Mindless eating is the kind you do in front of the TV – one minute your bowl is full, the next it’s empty and you can barely remember chewing. Modern retail is a little bit like that, with only a click or two existing between a social media post or email and purchase. All of which reduces what economists describe as “the pain of paying”.

One of the best ways to avoid impulse shopping is to have a financial plan with meaningful goals. “If you don’t have a plan that includes setting a specific amount of money for discretionary spending, it’s easy to fall prey to instant gratification,” says Scott. Consider setting aside your monthly shopping allowance in a separate account. Once it’s gone you have to wait until next month before buying more.

Another tactic is to change your password or screensaver to something that provides a regular reminder of your goal, such as an image of a holiday destination.
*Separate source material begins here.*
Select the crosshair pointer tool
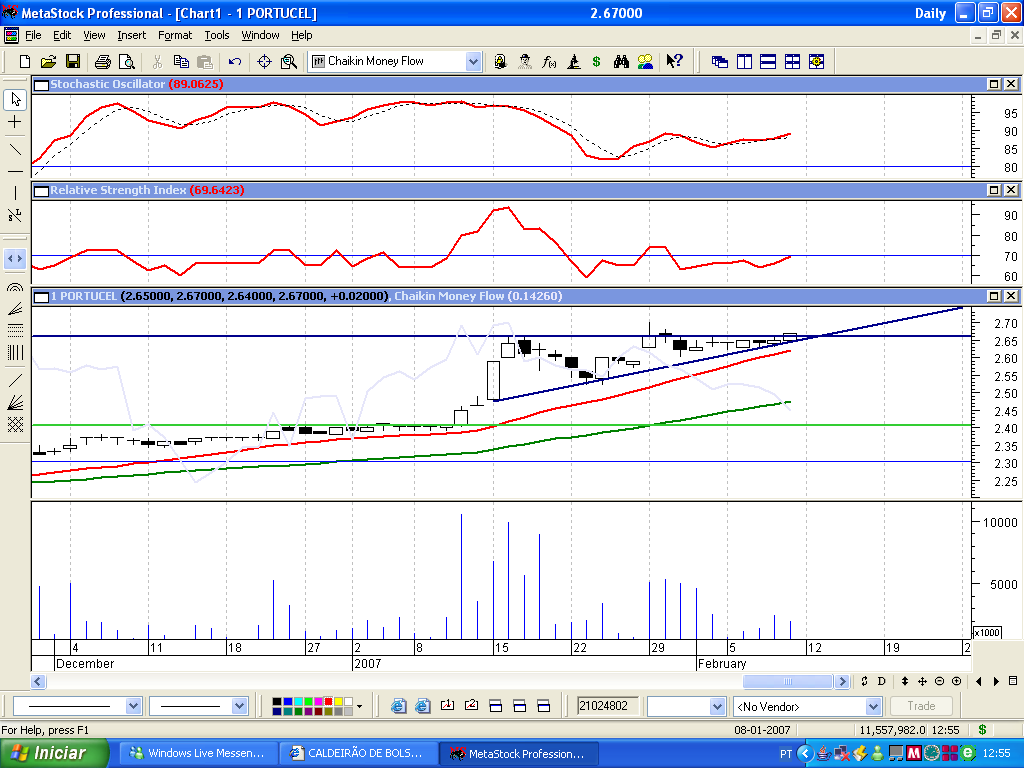The height and width of the screenshot is (768, 1024). 15,121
Also, reduce the number of emails you receive about sales and set up regular transfers that ensure your savings are immediately moved on payday to an account you don’t access for everyday spending. “Use the tools available to set up a system that means you don’t need to rely on willpower alone,” says Mailer.

Obstacle 3: Budget fear

“Budgets can be overwhelming and uninspiring,” says Scott. “Which is one reason many people don’t have a plan for their money.” We’re often reluctant to put our spending habits under a microscope, especially when that means inviting a partner to weigh in on how you like to spend. “We also suffer from ‘information avoidance’,” says Mailer. “If we don’t want to know how healthy our finances are, we might just ignore it.” It’s like avoiding the doctor when we think there may be something wrong.
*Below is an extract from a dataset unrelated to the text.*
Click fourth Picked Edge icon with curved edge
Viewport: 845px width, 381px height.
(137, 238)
Mailer’s top tip is to make budgeting as enjoyable as possible. “When you have to do something that’s difficult but important for your goals, combine it with something you enjoy,” he says. This technique is called temptation bundling. The idea is a simple one: research shows that people are more likely to find a behaviour attractive if they do one of their favourite things at the same time. Let’s say you love going out for breakfast on the weekend but you need to comb through your household expenses for last month. Using temptation bundling, you can hit the café on Saturday while reading over statements or some other budget- friendly activity.

Top tips

  • Try CommBank’s savings calculator to reality-check a financial goal like a trip or a rainy-day fund. If your savings plan isn’t on track, make adjustments to your spending.
  • Set up regular transfers that move savings to an account that you don’t access for everyday spending.
  • Temptation bundling is a simple way to do tasks (like budgeting) that are important but easy to put off. Combining budgeting with a guilty pleasure will make it harder to ignore and easier to follow through on your goals.